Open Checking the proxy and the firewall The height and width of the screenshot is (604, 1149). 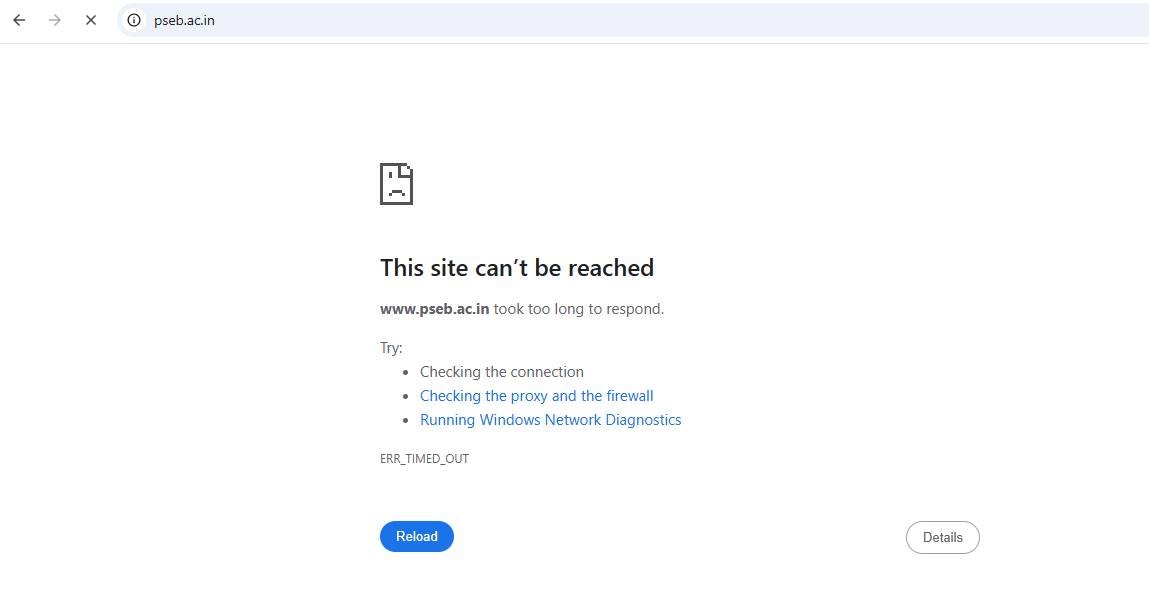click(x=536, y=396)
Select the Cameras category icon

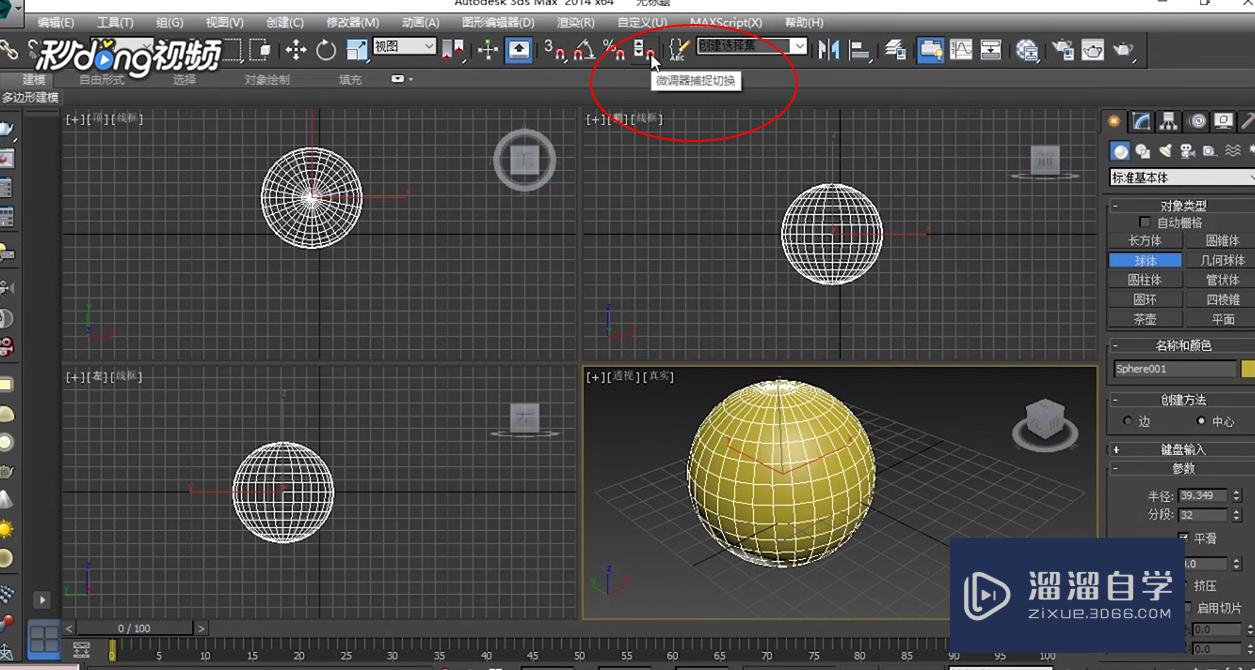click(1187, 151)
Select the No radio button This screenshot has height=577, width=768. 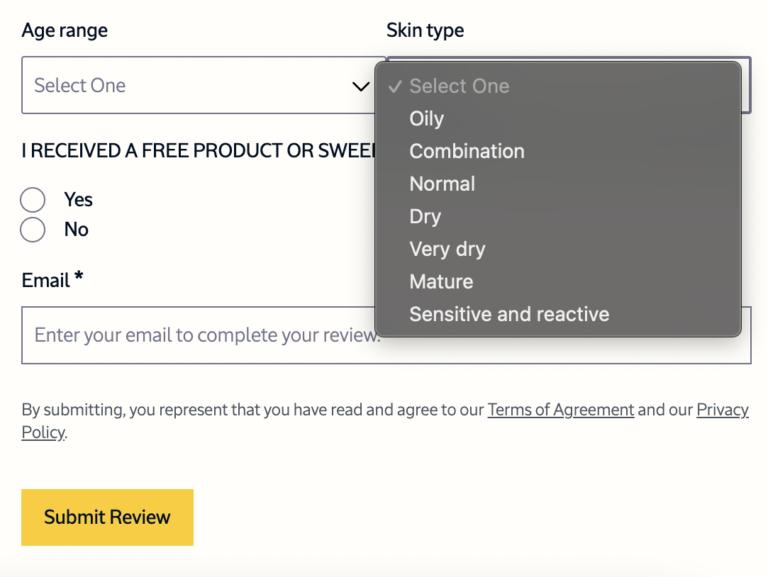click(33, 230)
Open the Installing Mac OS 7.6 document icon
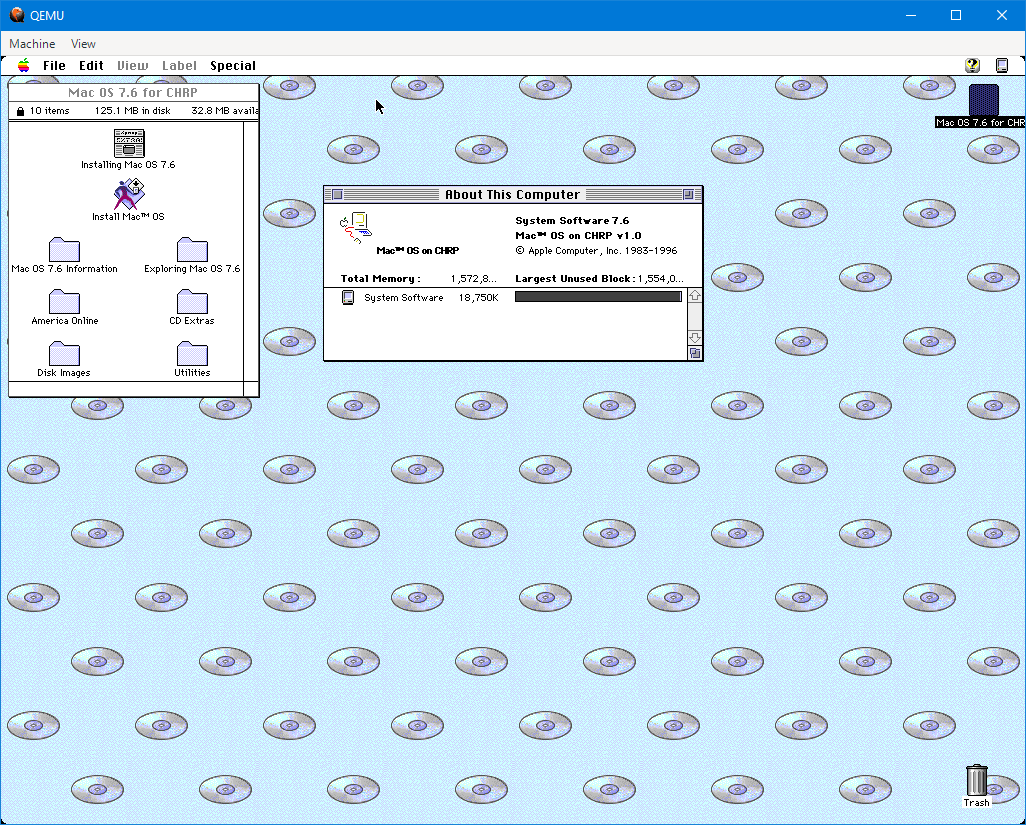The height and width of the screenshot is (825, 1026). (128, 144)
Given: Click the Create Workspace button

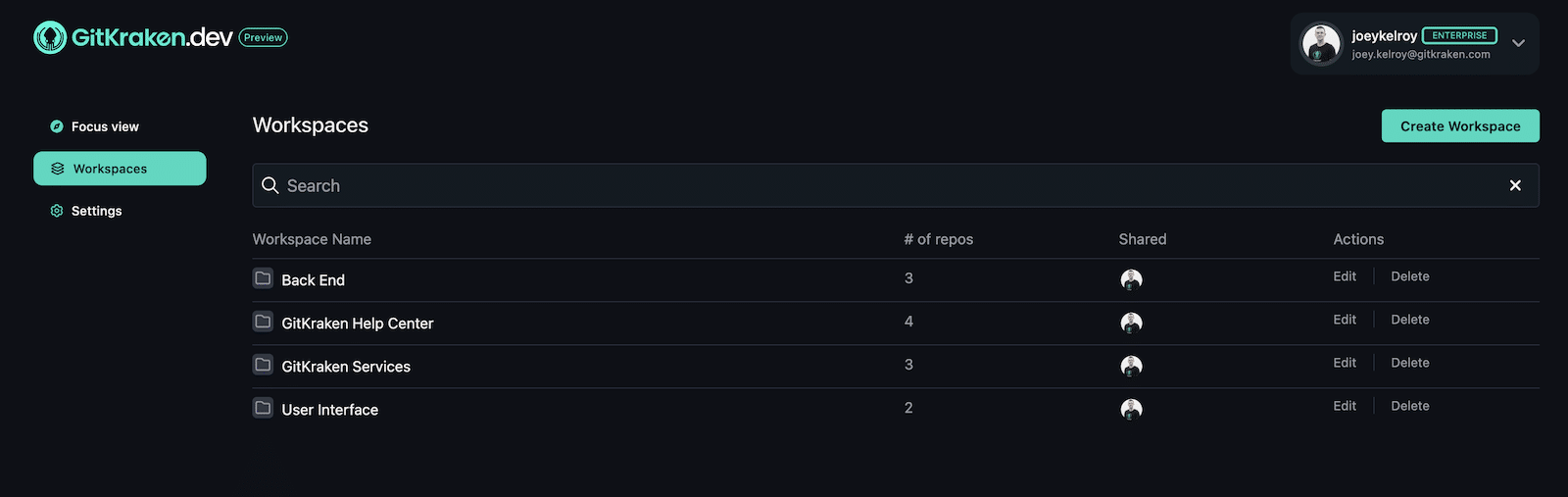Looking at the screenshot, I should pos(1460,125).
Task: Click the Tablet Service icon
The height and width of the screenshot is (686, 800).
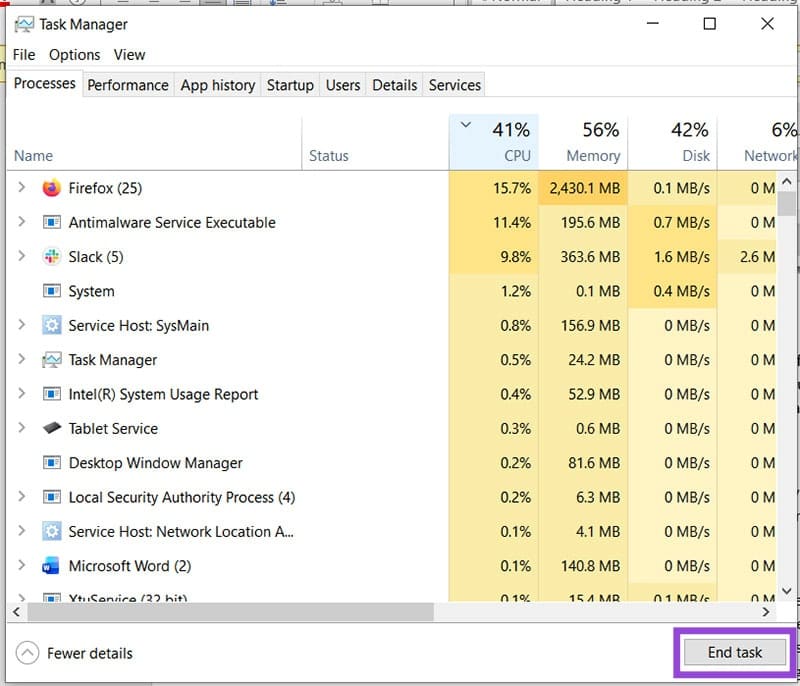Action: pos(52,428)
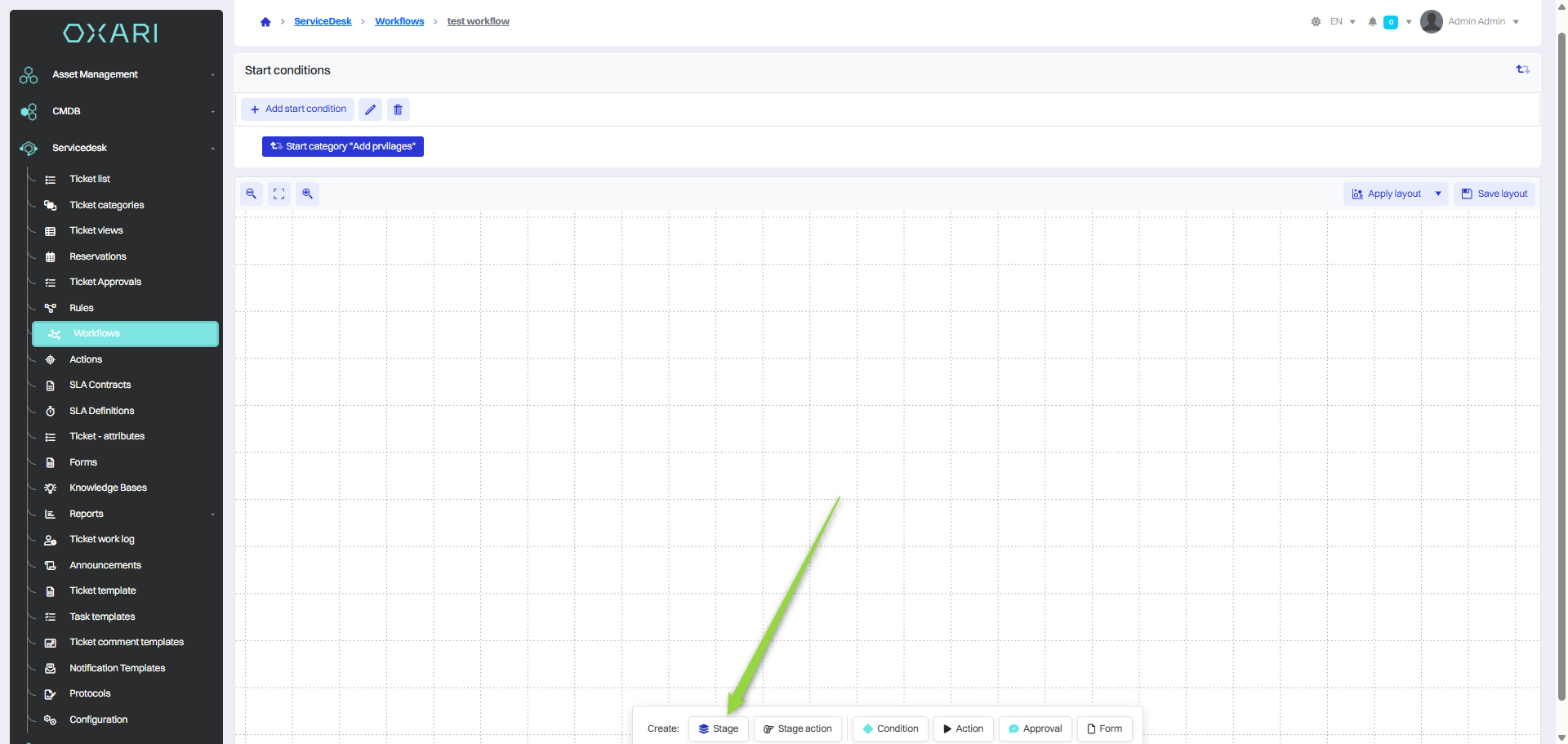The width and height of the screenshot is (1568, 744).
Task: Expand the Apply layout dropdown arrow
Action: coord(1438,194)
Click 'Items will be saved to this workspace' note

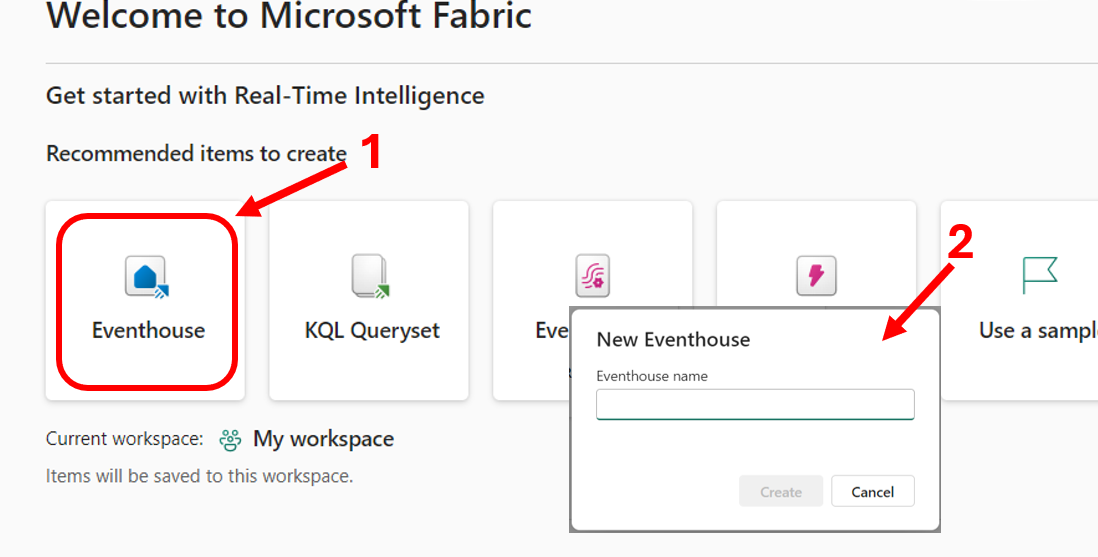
#####
▸ What you should do:
Please pull out the lines from the one containing "Open the Installing Mac OS 7.6 document icon" through the end of the lines above, copying them word for word, and leave out the pictures.

▸ The result:
Open the Installing Mac OS 7.6 document icon
The height and width of the screenshot is (825, 1026). (128, 144)
Given: Click the Create Workspace button

Looking at the screenshot, I should pos(1460,125).
Task: Click the Tablet Service icon
The height and width of the screenshot is (686, 800).
Action: pos(52,428)
The width and height of the screenshot is (1568, 744).
Task: Expand the Apply layout dropdown arrow
Action: coord(1438,194)
Click 'Items will be saved to this workspace' note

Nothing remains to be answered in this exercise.